CDC’s Biosafety Laboratory Guidance for Handling and Processing Mpox Specimens includes recommendations for the decontamination of monkeypox virus.
Marburg Virus
FAQs on Suspected Samples
No, specimens are not subject to the Select Agent Regulations until the sample is identified as containing Marburg virus, a select agent.
Any specimens identified to contain Marburg virus, a select agent, must be reported to DRSC immediately by telephone (404-718-2000), Email (CDCForm4@cdc.gov), or through eFSAP information system, and an APHIS/CDC Form 4 must be sent to DRSC within seven days of the initial report.
No, a transfer authorization from the Federal Select Agent Program is not needed to transfer a diagnostic specimen potentially containing Marburg virus.
Public health departments can contact CDC’s Viral Special Pathogens Branch (VSPB) 24/7 for consultations regarding suspected Viral Hemorrhagic Fever cases by calling the CDC Emergency Operations Center at 770-488-7100 and requesting VSPB’s on-call epidemiologist.
FAQs on Known Samples
Yes. If a patient is infected with Marburg virus, any diagnostic or clinical specimens (e.g., blood, urine, tissue, and other body fluids) from the patient would be select agent material covered by the select agent regulations. In accordance with the select agent regulations, all select agent material must be destroyed, decontaminated, or transferred to a registered select agent facility within seven days of notification that Marburg virus was identified. Waste generated during patient care provided by a health care provider (e.g., blood collected for routine patient care) that is decontaminated or transferred for destruction in compliance with State and Federal regulations within seven days of the conclusion of patient care is not subject to the regulations.
After the patient has been determined to no longer be infected with Marburg virus, specimens taken, or waste generated from care of the patient are not subject to the select agent regulations.
Yes, FSAP must approve any transfer requests of specimens identified to contain Marburg virus prior to the transfer.

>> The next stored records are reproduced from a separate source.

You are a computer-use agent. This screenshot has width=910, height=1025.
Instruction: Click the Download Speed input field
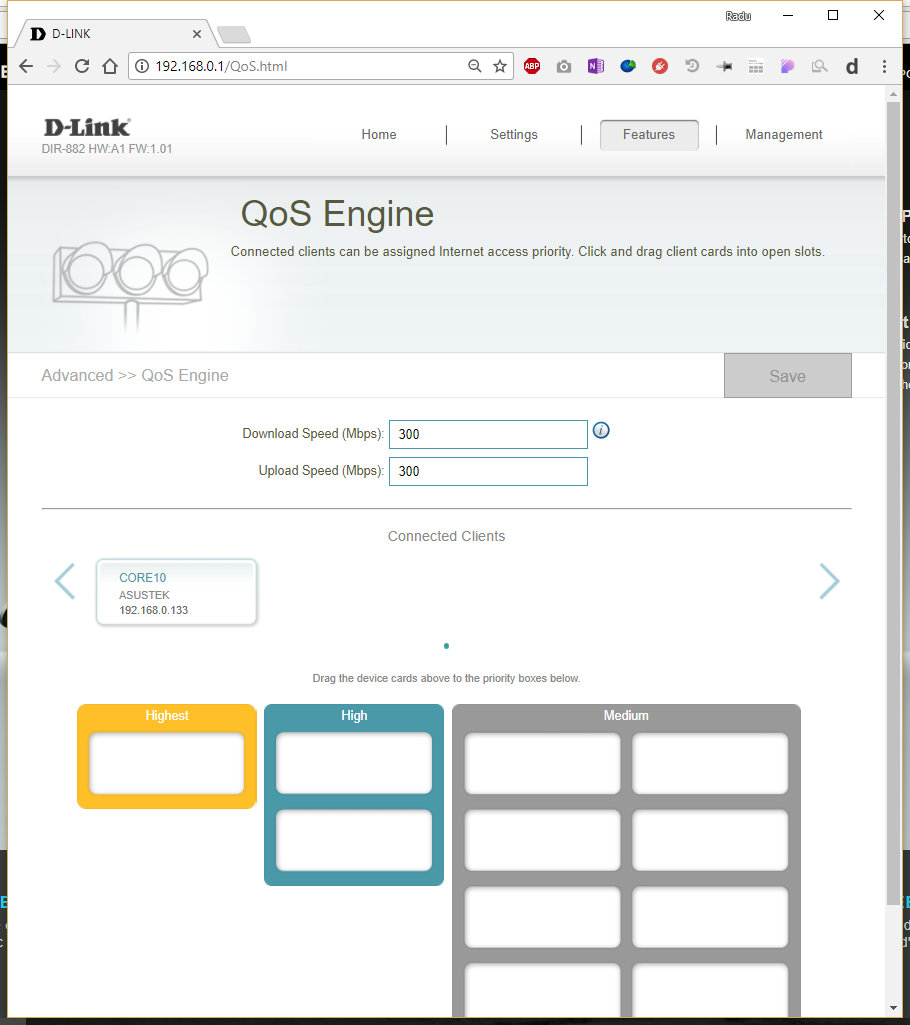click(487, 434)
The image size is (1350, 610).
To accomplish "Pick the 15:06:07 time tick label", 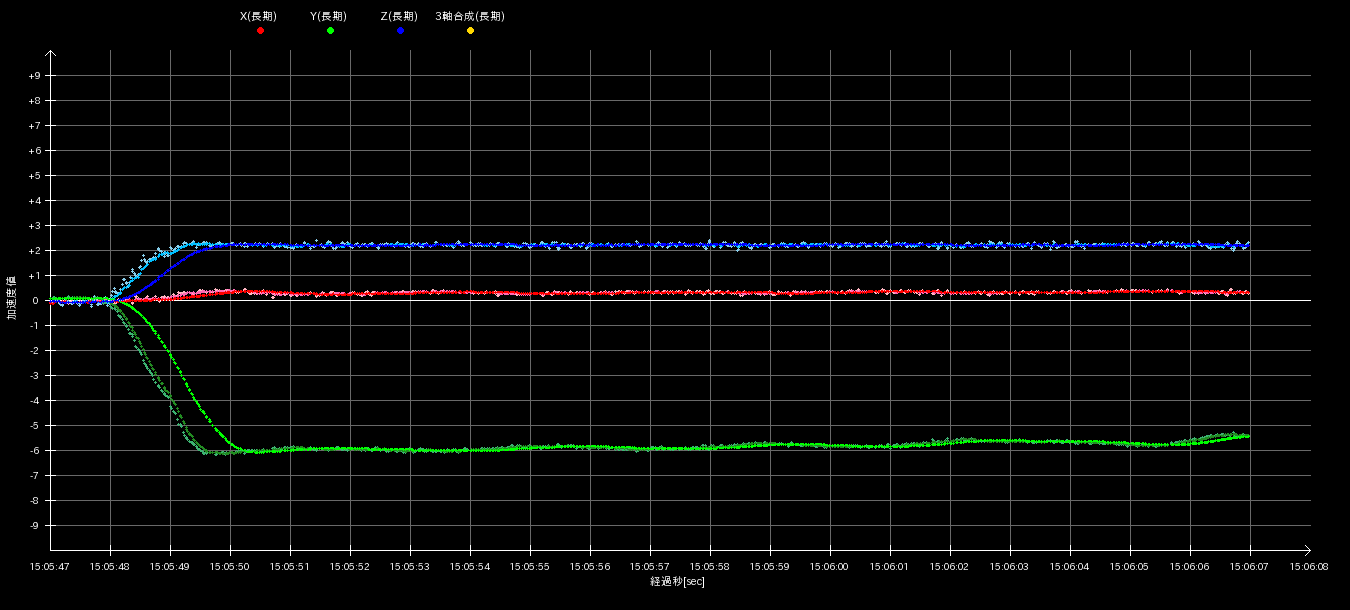I will click(1249, 566).
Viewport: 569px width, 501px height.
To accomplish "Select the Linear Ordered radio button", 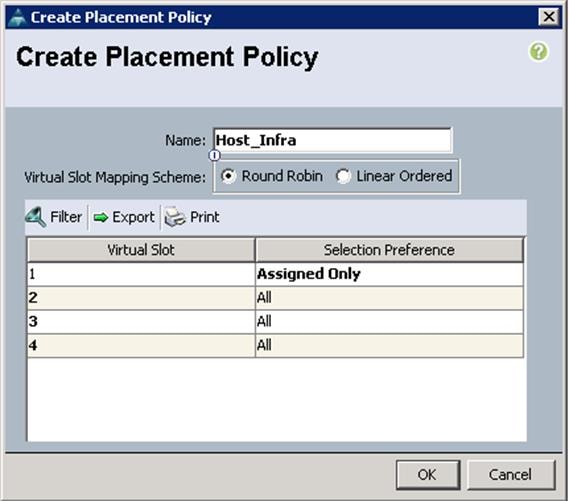I will [343, 176].
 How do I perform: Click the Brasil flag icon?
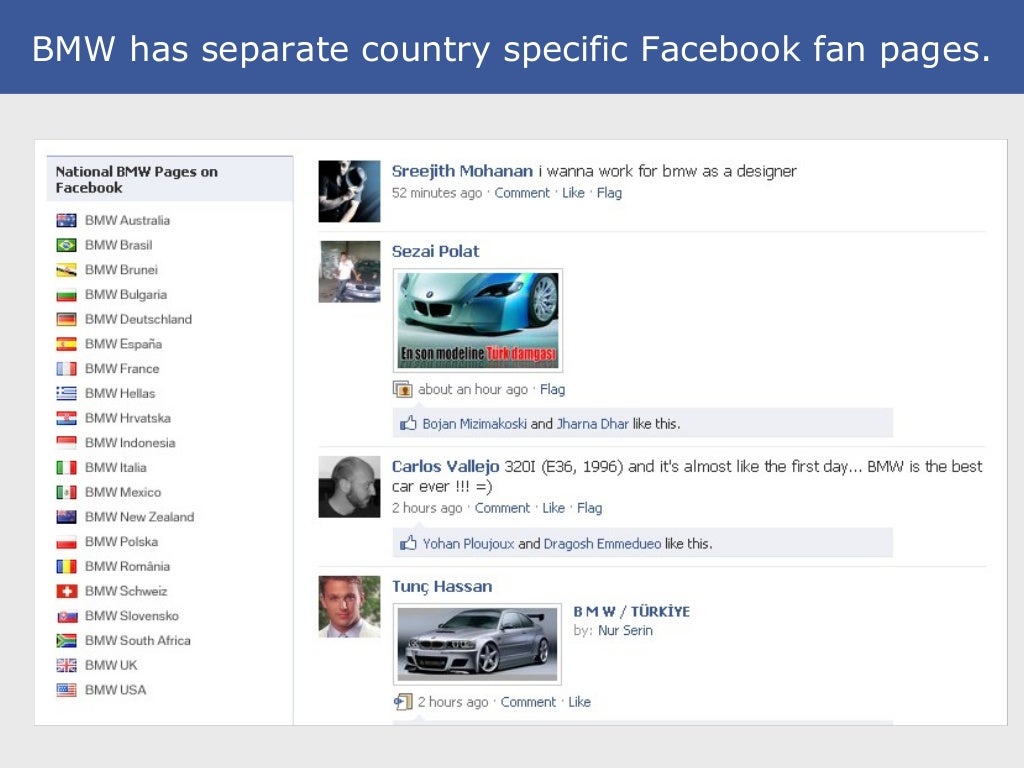coord(66,245)
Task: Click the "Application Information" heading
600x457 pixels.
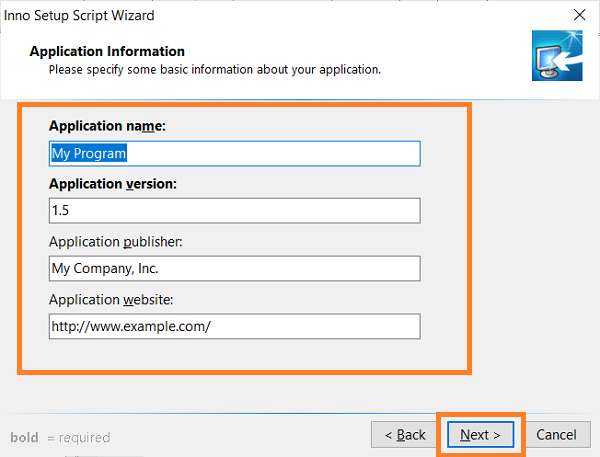Action: [x=107, y=51]
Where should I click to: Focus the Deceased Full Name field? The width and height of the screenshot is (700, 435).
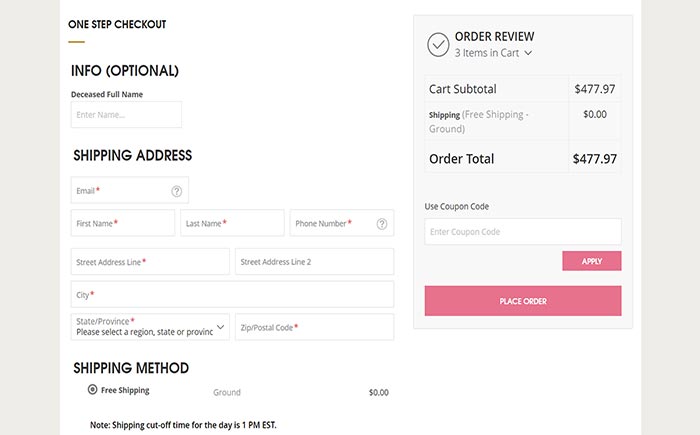click(x=126, y=115)
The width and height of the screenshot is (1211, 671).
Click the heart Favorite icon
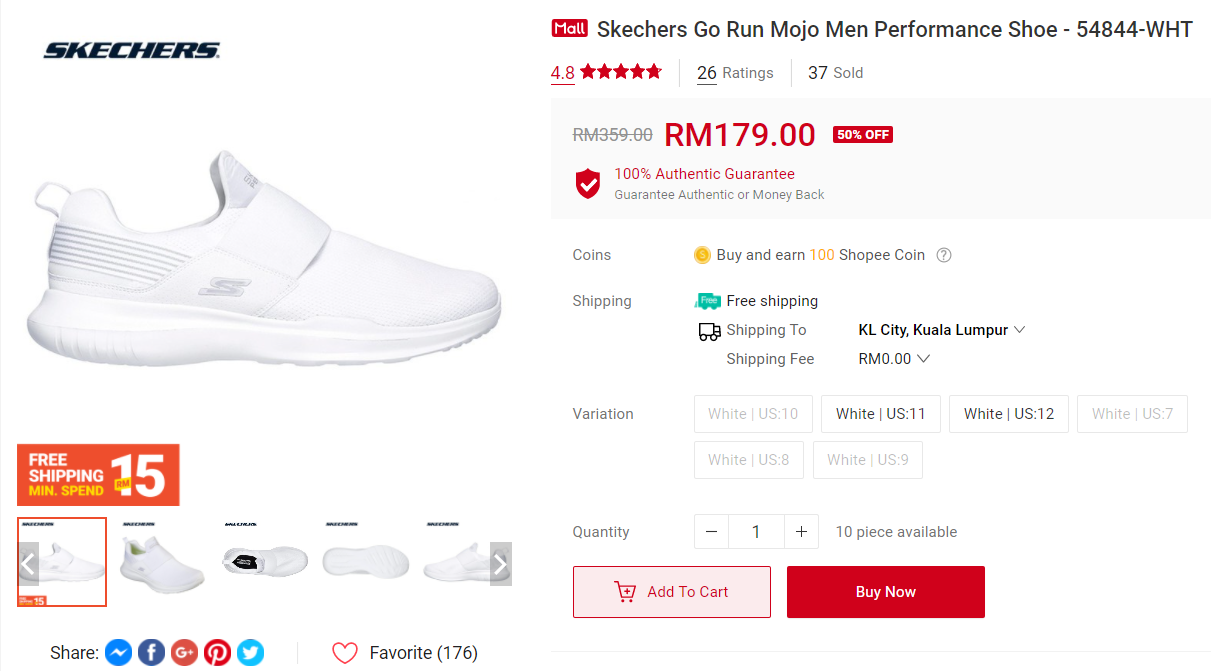point(345,653)
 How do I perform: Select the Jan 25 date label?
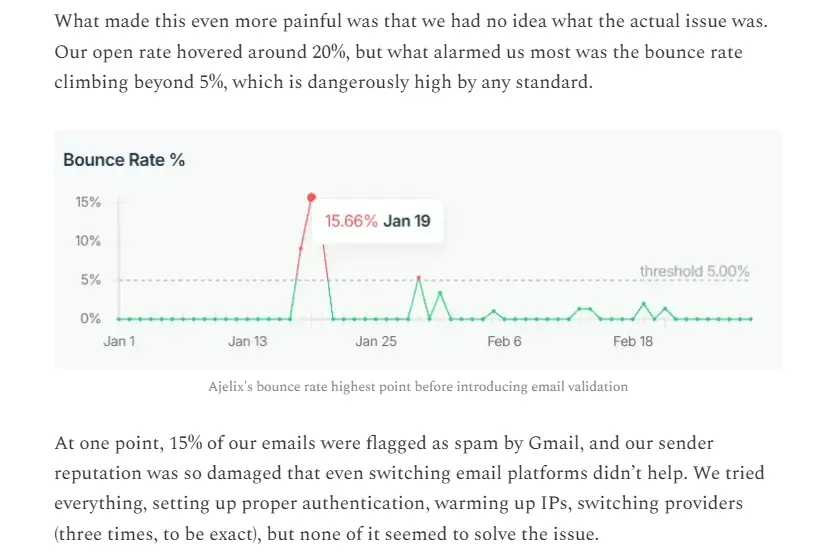(x=376, y=342)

Yes. The identification of Marburg virus must be reported immediately to DRSC by telephone (404-718-2000), email (CDCForm4@cdc.gov), or through the eFSAP information system, and an APHIS/CDC Form 4 must be sent within seven days of the initial report. For reporting the identification of the Marburg virus from the clinical sample, only one APHIS/CDC Form 4 should be completed for each patient.